• **Directions**
Translate this sentence from the passage about .NET into Spanish: "People are excited, but they don't really know what they are excited about."

• **Passage**
-------------------------

Here is the official double-talk and hype from Microsoft:
At one time it may have been something specific, and perhaps in certain specific contexts it still is. As one fellow warned me, it has sort of become used as a marketing "label". So we have .NET, .NET core, .NET ASP, .NET T-shirts, .NET coffee cups, and .NET plastered on banners in sports arenas. People are excited, but they don't really know what they are excited about.
Part of the problem is that people in the Microsoft world swim in .NET everyday and to them, .NET is just "computing" and ther isn't anything beyond that. So what sense does it make to even talk about it? To them it is like asking, "what is air?". Actually a great question for a chemist or physicist, but not for your average man on the street.

-------------------------

• **Raw data**
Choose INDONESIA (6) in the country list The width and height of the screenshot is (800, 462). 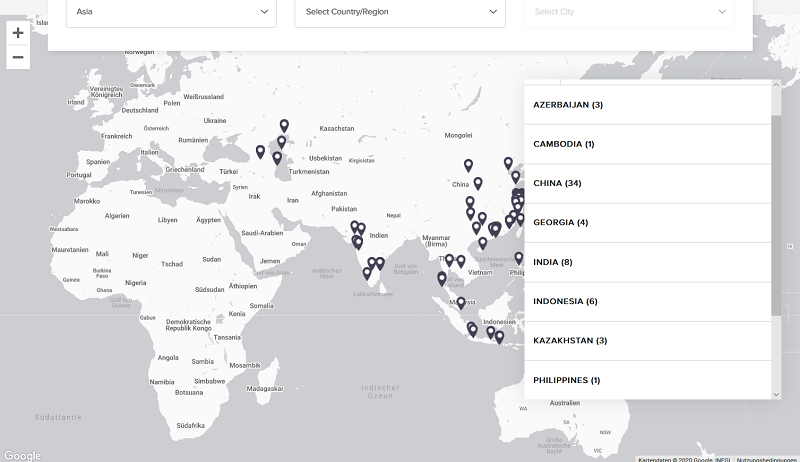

-------------------------

• **The response**
La gente está entusiasmada, pero en realidad no sabe por qué está entusiasmada.